**Materials provided**

##########

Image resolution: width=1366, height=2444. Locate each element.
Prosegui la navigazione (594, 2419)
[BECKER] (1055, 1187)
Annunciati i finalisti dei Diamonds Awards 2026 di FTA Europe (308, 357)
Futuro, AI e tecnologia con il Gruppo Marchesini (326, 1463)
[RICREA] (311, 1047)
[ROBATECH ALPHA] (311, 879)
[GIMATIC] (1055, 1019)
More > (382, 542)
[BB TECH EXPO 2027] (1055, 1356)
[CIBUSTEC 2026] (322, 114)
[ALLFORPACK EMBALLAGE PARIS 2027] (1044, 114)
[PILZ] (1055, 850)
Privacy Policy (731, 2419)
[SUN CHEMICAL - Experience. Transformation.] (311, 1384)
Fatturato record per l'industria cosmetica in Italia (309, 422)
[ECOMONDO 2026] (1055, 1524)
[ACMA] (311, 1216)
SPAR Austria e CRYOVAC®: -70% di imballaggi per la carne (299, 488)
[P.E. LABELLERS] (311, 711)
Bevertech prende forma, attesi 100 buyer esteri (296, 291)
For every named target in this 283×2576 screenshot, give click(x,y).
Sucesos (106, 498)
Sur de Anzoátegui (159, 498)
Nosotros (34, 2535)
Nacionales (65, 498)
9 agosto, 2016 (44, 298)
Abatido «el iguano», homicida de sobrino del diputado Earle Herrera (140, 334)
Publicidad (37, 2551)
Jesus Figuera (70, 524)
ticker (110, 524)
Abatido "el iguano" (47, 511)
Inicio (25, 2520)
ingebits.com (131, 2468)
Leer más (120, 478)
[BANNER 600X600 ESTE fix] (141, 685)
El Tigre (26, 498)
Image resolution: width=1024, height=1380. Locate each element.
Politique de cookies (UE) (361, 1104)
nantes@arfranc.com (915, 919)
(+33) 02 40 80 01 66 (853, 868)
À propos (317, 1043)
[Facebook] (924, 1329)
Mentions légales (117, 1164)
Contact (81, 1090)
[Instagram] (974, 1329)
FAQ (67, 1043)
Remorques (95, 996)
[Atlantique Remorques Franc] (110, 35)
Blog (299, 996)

##########

**Work request**
Give an exact repetition of all the material.

**Expected answer**
Image resolution: width=1366, height=2444. Locate each element.
Prosegui la navigazione (594, 2419)
[BECKER] (1055, 1187)
Annunciati i finalisti dei Diamonds Awards 2026 di FTA Europe (308, 357)
Futuro, AI e tecnologia con il Gruppo Marchesini (326, 1463)
[RICREA] (311, 1047)
[ROBATECH ALPHA] (311, 879)
[GIMATIC] (1055, 1019)
More > (382, 542)
[BB TECH EXPO 2027] (1055, 1356)
[CIBUSTEC 2026] (322, 114)
[ALLFORPACK EMBALLAGE PARIS 2027] (1044, 114)
[PILZ] (1055, 850)
Privacy Policy (731, 2419)
[SUN CHEMICAL - Experience. Transformation.] (311, 1384)
Fatturato record per l'industria cosmetica in Italia (309, 422)
[ECOMONDO 2026] (1055, 1524)
[ACMA] (311, 1216)
SPAR Austria e CRYOVAC®: -70% di imballaggi per la carne (299, 488)
[P.E. LABELLERS] (311, 711)
Bevertech prende forma, attesi 100 buyer esteri (296, 291)
For every named target in this 283×2576 screenshot, give click(x,y).
Sucesos (106, 498)
Sur de Anzoátegui (159, 498)
Nosotros (34, 2535)
Nacionales (65, 498)
9 agosto, 2016 (44, 298)
Abatido «el iguano», homicida de sobrino del diputado Earle Herrera (140, 334)
Publicidad (37, 2551)
Jesus Figuera (70, 524)
ticker (110, 524)
Abatido "el iguano" (47, 511)
Inicio (25, 2520)
ingebits.com (131, 2468)
Leer más (120, 478)
[BANNER 600X600 ESTE fix] (141, 685)
El Tigre (26, 498)
Image resolution: width=1024, height=1380. Locate each element.
Politique de cookies (UE) (361, 1104)
nantes@arfranc.com (915, 919)
(+33) 02 40 80 01 66 (853, 868)
À propos (317, 1043)
[Facebook] (924, 1329)
Mentions légales (117, 1164)
Contact (81, 1090)
[Instagram] (974, 1329)
FAQ (67, 1043)
Remorques (95, 996)
[Atlantique Remorques Franc] (110, 35)
Blog (299, 996)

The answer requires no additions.